With this life-altering realization, I was never the same. I also understood that my whole reality was askew. I was on the constant search for something that would make me finally feel the happiness I had always craved. I'll be happy when I lose twenty pounds. I'll be happy when I fall in love with the one of my dreams. I'll be happy when I get away from my family. I'll be happy when I move to New York City. I'll be happy when I'm famous. I'll be happy when? It was a question I was always trying to answer, but could never find the answer to.

So, after the most significant spiritual experience of my life, I thought that I had broken the spell. I knew that there was no "I'll be happy when." Happiness was now, I knew. It's interesting though... A discovery can feel so urgently potent and uniquely wise. It can feel like you have found the answer. The funny thing is that there is often more.

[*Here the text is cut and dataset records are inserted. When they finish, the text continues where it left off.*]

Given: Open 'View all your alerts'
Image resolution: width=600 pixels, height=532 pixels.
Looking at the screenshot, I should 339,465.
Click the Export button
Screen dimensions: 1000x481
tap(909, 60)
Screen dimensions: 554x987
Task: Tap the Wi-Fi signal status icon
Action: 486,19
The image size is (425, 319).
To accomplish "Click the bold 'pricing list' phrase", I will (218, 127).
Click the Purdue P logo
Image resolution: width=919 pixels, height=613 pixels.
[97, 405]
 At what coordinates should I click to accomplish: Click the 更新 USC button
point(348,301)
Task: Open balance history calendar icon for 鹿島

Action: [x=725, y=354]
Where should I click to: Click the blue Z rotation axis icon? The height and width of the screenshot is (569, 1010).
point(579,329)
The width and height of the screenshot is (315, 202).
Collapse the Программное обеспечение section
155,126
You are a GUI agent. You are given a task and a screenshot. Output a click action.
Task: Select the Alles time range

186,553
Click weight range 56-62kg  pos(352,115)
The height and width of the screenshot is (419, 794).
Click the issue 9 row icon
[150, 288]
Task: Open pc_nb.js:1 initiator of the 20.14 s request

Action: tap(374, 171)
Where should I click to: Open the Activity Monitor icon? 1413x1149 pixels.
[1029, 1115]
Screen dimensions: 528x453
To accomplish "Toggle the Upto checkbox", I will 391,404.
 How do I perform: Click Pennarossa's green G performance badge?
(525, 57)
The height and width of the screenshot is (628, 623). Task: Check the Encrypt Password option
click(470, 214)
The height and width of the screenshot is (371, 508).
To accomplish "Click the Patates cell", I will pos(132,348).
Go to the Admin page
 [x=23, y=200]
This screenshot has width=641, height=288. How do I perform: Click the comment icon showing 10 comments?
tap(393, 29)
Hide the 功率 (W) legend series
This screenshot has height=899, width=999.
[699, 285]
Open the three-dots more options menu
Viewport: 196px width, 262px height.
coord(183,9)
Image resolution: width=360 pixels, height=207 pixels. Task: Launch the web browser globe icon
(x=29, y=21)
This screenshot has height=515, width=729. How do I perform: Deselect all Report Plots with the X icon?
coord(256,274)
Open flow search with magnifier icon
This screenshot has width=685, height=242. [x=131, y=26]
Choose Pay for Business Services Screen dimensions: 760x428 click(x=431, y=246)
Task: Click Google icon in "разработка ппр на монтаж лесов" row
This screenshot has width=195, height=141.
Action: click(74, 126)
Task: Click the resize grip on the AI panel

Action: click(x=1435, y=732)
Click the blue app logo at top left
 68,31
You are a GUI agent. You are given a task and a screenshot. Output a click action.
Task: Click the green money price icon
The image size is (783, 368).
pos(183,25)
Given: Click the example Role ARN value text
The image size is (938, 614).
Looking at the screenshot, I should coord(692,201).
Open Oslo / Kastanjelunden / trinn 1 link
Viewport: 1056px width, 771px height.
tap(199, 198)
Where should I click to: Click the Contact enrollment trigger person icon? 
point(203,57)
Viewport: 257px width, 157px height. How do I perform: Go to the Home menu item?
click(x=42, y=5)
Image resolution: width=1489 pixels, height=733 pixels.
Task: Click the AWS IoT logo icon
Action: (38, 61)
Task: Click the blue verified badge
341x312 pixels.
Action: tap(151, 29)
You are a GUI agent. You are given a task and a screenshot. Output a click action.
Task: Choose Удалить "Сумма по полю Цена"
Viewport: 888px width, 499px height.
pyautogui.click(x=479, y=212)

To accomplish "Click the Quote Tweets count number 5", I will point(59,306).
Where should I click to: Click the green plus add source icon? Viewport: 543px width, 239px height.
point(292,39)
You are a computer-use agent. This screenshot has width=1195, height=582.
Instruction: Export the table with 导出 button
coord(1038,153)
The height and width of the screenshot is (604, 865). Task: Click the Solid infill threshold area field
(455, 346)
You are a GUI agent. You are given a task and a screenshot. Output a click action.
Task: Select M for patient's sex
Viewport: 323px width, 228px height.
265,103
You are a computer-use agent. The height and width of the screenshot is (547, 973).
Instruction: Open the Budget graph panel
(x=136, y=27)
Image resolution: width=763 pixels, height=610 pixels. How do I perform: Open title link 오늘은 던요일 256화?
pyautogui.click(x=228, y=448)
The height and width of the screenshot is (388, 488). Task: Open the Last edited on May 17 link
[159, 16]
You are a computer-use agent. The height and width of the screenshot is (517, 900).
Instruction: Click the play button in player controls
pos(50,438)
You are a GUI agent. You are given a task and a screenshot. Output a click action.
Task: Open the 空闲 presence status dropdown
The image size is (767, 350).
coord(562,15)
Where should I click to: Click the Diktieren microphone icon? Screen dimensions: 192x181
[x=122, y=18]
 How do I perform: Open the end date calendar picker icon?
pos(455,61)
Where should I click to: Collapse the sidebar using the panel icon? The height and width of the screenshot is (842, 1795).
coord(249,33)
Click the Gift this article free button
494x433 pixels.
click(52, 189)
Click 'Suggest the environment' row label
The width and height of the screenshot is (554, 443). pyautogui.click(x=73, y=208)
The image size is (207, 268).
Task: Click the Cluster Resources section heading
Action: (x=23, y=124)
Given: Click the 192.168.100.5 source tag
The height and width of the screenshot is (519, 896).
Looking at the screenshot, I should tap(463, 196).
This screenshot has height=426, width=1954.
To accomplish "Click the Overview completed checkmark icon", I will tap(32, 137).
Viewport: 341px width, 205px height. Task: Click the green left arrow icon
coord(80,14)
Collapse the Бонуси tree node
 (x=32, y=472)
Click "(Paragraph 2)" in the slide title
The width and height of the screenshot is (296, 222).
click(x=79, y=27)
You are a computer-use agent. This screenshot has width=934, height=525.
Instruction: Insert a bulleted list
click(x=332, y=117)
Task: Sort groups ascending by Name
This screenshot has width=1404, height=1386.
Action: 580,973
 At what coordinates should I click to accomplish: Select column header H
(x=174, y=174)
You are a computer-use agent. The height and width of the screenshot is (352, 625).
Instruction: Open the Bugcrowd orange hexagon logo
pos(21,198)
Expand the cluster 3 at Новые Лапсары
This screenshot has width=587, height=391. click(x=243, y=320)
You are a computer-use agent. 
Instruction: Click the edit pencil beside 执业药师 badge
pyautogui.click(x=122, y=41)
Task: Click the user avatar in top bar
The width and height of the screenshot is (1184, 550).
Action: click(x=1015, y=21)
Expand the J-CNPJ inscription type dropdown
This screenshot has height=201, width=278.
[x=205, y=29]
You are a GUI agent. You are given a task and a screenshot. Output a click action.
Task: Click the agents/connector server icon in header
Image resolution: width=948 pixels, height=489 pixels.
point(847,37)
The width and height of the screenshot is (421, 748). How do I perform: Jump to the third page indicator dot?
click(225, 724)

Granted, some earthly human souls seem to have a moment of enlightenment, and then understand what can't be made to understand. However, most of us seem to have a slower journey, and I am one of those souls. I thought that I knew what mattered. I couldn't express it, but the fact was that I realized somewhere deep inside of me (that didn't have a place) that no "thing" mattered. It felt like the deepest form of love was all that there truly was in the world. It was this deep love for everything. Everyone. The volcanoes, earthquakes, angry people on the train, screaming teenagers, bills. All of it. Everything just seemed to be and any other reactions disappeared. Everything made me smile because somehow I felt that only love was real, though I couldn't explain it, and don't come close to doing it now.

Although that experience did not propel me into that state permanently, that moment of clarity and understanding did place me on a spiritual journey that I am so grateful for. The moment of recognition is still within me, and lesson after lesson, I feel that I am moving further and further towards light and permanent inner peace.